Монография Карпинского, написанная в последний год XIX столетия, и последовавшая за ней многолетняя дискуссия не только славная, но и светлая страница в истории палеонтологии. Вероятно, дело не в одном том, что так виртуозно была раскрыта запутанная «шифровка» природы, ключ к прочтению которой, казалось, был утерян; дело еще и в характере дискуссии. Вокруг геликоприона как бы образовался международный форум, существовавший десятки лет; ученые обменивались статьями и письмами. Их единственной целью было выяснение научной истины, и ничто более не занимало их. Тон обсуждению задавал Карпинский; все ученые были искренно расположены друг к другу. Это всегда было мило сердцу Карпинского! Страстная заинтересованность в раскрытии истины лишена личного пристрастия и объединяет всех.

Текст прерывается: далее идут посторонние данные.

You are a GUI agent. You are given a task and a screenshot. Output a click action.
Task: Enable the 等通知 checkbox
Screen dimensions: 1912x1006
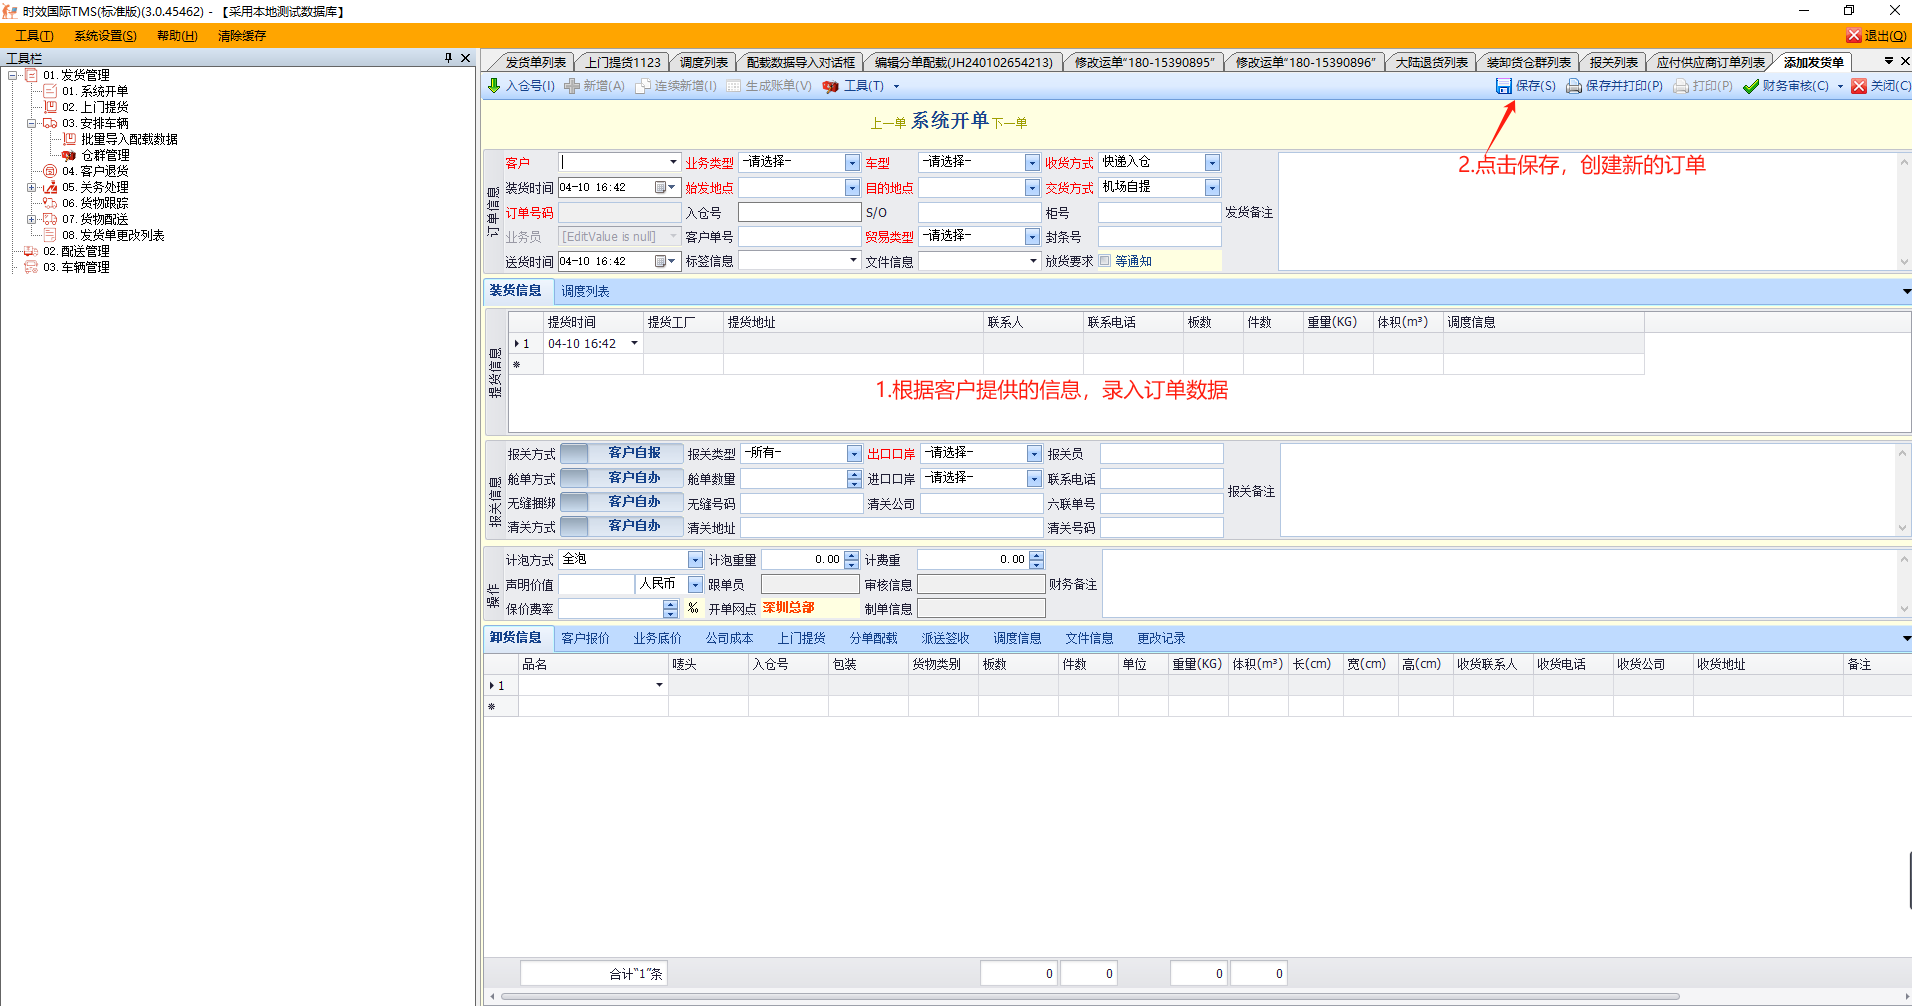coord(1105,261)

Невозможно удержаться и не привести отрывки из писем; они приходили в адрес Александра Петровича почти до самой его кончины.
Американский палеонтолог Л.Хусаков — Карпинскому, Нью-Йорк, 30 октября 1912 г.
«Хочу выразить благодарность за оттиск Вашей новой работы (речь идет об ответе критикам монографии 1899 г., в котором содержалась также ценная систематика едестид. — Я.К.)... Я прочитал его с величайшим интересом. После прочтения Вашего изложения доказательств не остается, по-видимому, сомнений, что эти своеобразные образования были ротовыми, и весьма вероятно, частью выдавались изо рта, так что могли быть обломаны — как Вы указываете, — когда рыба ударялась о какое-либо препятствие. Вы, конечно, получили последнюю работу д-ра О.П.Хея, в которой он описывает спираль едестид... Ваша ревизия видов и распределение их в три рода... очень полезны».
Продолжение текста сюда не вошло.